Potensi Besar ASF Peternak Babi di Sulut Diminta Waspada
satunusantaranews, Manado -- Merebaknya kembali penyakit yang diduga African Swine Fever (ASF) di beberapa wilayah Indonesia seperti Manokwari dan Berau, Kalimantan Timur menjadi perhatian bagi peternak babi di Sulawesi Utara (Sulut) untuk waspada. Pasalnya, berdasarkan data dari Badan Pusat Statistik (BPS) Tahun 2020 populasi babi Sulut menempati posisi ke empat terbanyak di tanah air yakni mencapai 400.000 ekor.
Sebelumnya bahwa penyakit ASF pertama kali masuk ke Indonesia pada tahun 2019 melalui daerah Sumatera Utara, wabah tersebut dilaporkan menyebar ke daerah lain. Walaupun tidak bersifat zoonosis atau menular ke manusia, namun virus tersebut sangat ganas karena dapat menyebabkan kematian hingga 100 persen pada babi.
Sifat virusnya yang tahan terhadap lingkungan sehingga media penularnya juga banyak. Selain melalui babi dan produk turunannya, virus ini dapat menular melalui pakan, alat transportasi, pekerja kandang, alat-alat pada kandang dan lain sebagainya.
"Posisi Sulut saat ini sudah terkepung oleh daerah wabah ASF termasuk juga ancaman penyebaran dari negara tetangga kita, Filipina," kata Kepala Karantina Pertanian Manado, Donni Musyidayan Saragih di Manado, Kamis (17/6).
Hal yang sama juga disampaikannya saat menjadi salah satu narasumber pada dialog interaktif bersama RRI Manado. Ia menambahkan bahwa kewaspadaan harus ditingkatkan lagi mengingat masih banyaknya warga Sulut yang menggantungkan ekonominya dari sektor tersebut.
Baca Juga: Tanggapi Keluhan Peternak Ayam, Minta Pemerintah Lindungi
Belajar dari kasus ASF di negara lain, ada beberapa faktor yang menyebabkan masuknya ASF ke Indonesia yaitu pemasukan daging babi dan produk babi lainnya baik impor, domestik dalam negeri. Begitu juga berasal dari sisa katering transportasi internasional baik dari laut maupun udara yang masuk dari negara dan daerah yang sedang wabah ASF kebanyakan tidak dibuang namun diolah kembali menjadi pakan ternak, jelasnya.

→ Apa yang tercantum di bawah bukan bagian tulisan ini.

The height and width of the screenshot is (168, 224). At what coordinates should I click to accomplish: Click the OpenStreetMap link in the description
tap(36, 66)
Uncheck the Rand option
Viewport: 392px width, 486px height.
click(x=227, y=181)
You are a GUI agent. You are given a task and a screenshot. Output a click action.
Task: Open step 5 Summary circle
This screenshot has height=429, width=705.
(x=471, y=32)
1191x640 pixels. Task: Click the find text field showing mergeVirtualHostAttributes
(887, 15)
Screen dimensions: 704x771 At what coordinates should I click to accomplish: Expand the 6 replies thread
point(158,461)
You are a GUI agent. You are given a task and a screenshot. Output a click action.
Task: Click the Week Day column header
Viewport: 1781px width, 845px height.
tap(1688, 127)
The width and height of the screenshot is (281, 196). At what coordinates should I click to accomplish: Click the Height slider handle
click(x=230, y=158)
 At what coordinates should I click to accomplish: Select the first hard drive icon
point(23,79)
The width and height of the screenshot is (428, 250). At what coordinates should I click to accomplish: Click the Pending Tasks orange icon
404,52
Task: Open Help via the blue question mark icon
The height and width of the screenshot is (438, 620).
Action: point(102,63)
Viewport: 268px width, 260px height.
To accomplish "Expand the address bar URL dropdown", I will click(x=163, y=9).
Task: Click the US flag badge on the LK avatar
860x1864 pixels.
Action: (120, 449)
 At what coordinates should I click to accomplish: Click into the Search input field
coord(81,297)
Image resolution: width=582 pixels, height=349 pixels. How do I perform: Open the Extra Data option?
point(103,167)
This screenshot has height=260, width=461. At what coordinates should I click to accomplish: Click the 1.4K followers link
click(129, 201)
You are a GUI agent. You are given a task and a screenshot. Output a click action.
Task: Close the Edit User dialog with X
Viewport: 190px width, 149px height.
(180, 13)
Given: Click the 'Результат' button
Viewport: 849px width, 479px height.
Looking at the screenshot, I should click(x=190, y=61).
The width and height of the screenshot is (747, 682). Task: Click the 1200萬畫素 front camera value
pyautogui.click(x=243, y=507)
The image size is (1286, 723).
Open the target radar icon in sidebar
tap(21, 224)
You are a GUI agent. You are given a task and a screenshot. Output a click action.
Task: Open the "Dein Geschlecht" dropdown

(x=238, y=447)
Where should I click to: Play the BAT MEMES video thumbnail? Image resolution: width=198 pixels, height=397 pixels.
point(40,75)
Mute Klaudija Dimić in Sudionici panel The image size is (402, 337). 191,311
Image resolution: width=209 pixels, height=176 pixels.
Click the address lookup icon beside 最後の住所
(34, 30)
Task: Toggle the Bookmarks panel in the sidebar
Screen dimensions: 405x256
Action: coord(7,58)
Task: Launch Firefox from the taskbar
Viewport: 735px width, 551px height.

Selain Donni, hadir sebagai narasumber Ketua Persatuan Dokter Hewan Indonesia (PDHI) Sulut drh. Hanna O. Tioho serta Ketua Asosiasi Peternak Babi Sulut Gilbert Wantalangi. Sehingga langkah efektif dalam mencegah terjadi ASF adalah melalui penerapan biosekuriti dan manajemen peternakan babi yang baik serta pengawasan yang ketat dan intensif juga tentunya kontribusi pemerintah dalam hal ini Karantina Pertanian dan dinas-dinas terkait, kata Gilbert Wantalangi.
"Untuk meningkatkan kewaspadaan, seluruh dinas di kabupaten maupun kota terus aktif melakukan sosialisasi ke peternak babi yang ada di Sulut. Kami juga menghimbau kepada peternak agar membatasi atau melarang masuk ke kandang tamu yang datang dari luar Sulut," jelas Hanna.
Berdasarkan data lalu lintas pertanian dari IQFAST, Barantan, sampai Mei 2021 pengiriman daging babi Sulut ke Jakarta mencapai 500 ton. Dan angka ini meningkat sangat signifikan dibanding periode yang sama di tahun 2020 yang hanya 100 ton saja.
"Hal ini tentu menjadi berkah buat Sulut karena masih bebas dari ASF sehingga dapat menyuplai kebutuhan di Jakarta. Untuk itu, mari kita perkuat kewaspadaan dan sinergisitas semua pihak agar ASF tidak masuk ke Sulut," pungkas Donni.